The counterparts in private hospitals are using this as an opportunity to make some extra bucks. It’s a straight formula there. If you are HIV+, you would have to pay twice the money that would be normally charged. The reason being that they need to procure separate “set of equipment” to treat PLHA.

Another so called responsible section of our society, the media, comes up with an even more brute face. Mrs Y tells us that on world AIDS day when she approached a reporter from a renowned daily, requesting him to publish Aadhar’s story and motivating people to join/approach Aadhar, the reporter did not find the story compelling enough to be published. Next day there was a half page article in the newspaper with Mrs Y’s photograph, mentioning minute details like her husband’s name and profession, her kids names even their school names, making life hell for all of them. When the reporter was confronted that how could he publish the story without permission, all he had to say was “Sorry” and I am pretty sure there would have been a wry smile behind that sorry too.

Govt. provides a Rs. 2000 pa grant for education to a kid whose parents are HIV+. The fund goes directly to the school and hence the principal can identify the kid whose parent/s are HIV+. However I don’t know how to react to a situation where the person who is supposed to be the educator, the one who should ideally spread awareness for acceptance of PLHA, suspends a student from his school because of the obvious reasons. And then people like me would debate that education is the only cure for such menaces. Doesn't seem so anymore.

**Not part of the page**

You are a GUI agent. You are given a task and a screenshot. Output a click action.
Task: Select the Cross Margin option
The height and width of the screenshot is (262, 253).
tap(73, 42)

Policy paralysis is apparent in almost everything that happens in this country. When it comes to HIV/AIDS, it seemed that the govt. had done its bit very well, until very recently when NACO temporarily stopped all it’s funding for organizations like Aadhar, stating a discussion on change in policies, post which everything was supposed to be brought back to normal. The discussion is going on for the past one year and bodies like Aadhar are running from pillar to post to stay afloat. The red tape cuts in here too.

If you think you now understand in which direction the roots of this problem is headed, you need to read the following first. There is another facet to this problem. I was discussing with Mr. Z (another staff member at Aadhar, himself HIV+) about a few entrepreneurial ventures that can be taken up by them to provide employment to PLHA given the suspended funding from NACO. The response was shocking. The government, as I was told, has many schemes and facilities for HIV+ people. A nutrition ‘bhatta’ of Rs 500 pm, free medicines, education ‘bhatta’ etc. etc. and as a result when Aadhar approaches HIV+ people to turn up for some event or to participate in some venture, they bluntly refuse stating that what the govt. provides them  free of cost is sufficient and they don’t see the need to work any further. “Sumeet bhai ab hum kya Karen, aap btao”, that’s what a teary eyed Mr. Z said to sum up this chat of ours and honestly, I was too stumped to say anything in reply.

May be the schemes are there in place, but the ones that would implement them and the ones who would benefit from them, both have not got the right message. I very well know that writing this blog is not a solution to anything, but I don’t know what better to do, do I need to educate doctors, principals, the media, and the government? I am a firm believer in action but in this case I really don’t know where to start with, may be a more detailed understanding is what is required at first.